Murasaki no Ue's name remains a pseudonym, as due to court manners of the author's time (the Heian period, 794–1185), it was considered unacceptably familiar and vulgar to freely address people by either their personal or family names; within the novel, the character herself, too, is unnamed, as most of the book's characters are never identified by any name, but by their rank and title (in the case of male persons), the rank and title of their male relatives (in the case of female persons), or after the name of their habitation (in the case of the great court ladies). As such, the Genji character Murasaki is often referred to as the "Lady of the West Wing". In most commentaries and translations, she is simply referred to as "Murasaki" for ease of identification and to improve readability.

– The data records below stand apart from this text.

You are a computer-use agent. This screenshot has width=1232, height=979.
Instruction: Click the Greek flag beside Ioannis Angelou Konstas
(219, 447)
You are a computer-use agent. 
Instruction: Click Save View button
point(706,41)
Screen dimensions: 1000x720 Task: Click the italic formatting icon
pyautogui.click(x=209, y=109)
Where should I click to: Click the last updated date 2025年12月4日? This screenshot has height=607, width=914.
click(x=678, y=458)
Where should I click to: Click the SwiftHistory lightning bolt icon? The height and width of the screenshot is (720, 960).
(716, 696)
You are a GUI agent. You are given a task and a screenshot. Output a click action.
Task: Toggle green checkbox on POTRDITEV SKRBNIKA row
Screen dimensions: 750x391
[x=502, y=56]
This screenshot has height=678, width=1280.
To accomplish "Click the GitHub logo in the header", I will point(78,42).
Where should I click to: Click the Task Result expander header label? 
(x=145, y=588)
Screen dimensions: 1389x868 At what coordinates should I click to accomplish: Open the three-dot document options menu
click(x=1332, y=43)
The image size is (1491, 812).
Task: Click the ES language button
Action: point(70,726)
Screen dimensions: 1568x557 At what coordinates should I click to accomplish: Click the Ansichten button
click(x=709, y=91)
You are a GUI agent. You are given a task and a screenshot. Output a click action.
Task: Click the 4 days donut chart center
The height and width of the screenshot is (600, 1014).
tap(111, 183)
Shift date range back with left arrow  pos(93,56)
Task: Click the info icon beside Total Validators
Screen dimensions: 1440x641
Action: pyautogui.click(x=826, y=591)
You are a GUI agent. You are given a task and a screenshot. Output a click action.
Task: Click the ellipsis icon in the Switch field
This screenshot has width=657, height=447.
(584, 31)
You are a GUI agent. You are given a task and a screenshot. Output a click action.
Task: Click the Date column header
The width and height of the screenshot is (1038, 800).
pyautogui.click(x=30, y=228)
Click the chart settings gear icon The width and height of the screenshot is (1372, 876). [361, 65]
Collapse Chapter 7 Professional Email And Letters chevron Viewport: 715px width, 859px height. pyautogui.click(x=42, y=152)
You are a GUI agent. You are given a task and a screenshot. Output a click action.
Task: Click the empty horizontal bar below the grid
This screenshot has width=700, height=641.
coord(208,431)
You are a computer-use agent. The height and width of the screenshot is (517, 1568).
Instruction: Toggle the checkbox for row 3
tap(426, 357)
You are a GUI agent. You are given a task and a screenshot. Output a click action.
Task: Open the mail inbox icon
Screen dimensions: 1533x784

== A Word Game, or, a Famous Color in Literature ==
The name Murasaki is inspired by a poem that the novel's hero, Genji, improvises when contemplating his first meeting with the novel's heroine, then a little girl who will grow up to be "Murasaki":

How glad I would be to pick and soon to make mine that little wild plant sprung up from the very root shared by the murasaki.

 (紫, Murasaki) is the Japanese word for the color purple. Other translations include lavender, as used by Edward Seidensticker in his English version of Genji; violet; and violet root, which in Japanese poetry denotes love and constancy.

Genji, in his poem, names the murasaki or purple gromwell, because its color resembles the color of wisteria (in Japanese, fuji) thereby obliquely referring to Fujitsubo, "the Lady of the Wisteria Court", a woman he is violently in love with for the first part of the novel. This lady Fujitsubo is little Murasaki's aunt. Thus, in a word association game very characteristic of Japanese poetry, the similarity between the two colors – the deep purple of the violet, and the light purple of wisteria – led to the name Murasaki, a well-known name in Japanese literature.

(It is a further twist to this word game, that the novel's Murasaki, the Lady of the West Wing, though certainly turning into a shining example of love and constancy, ends her life in pious resignation, with a jealous demon appearing at her bedside - thereby destroying Genji (the hero).)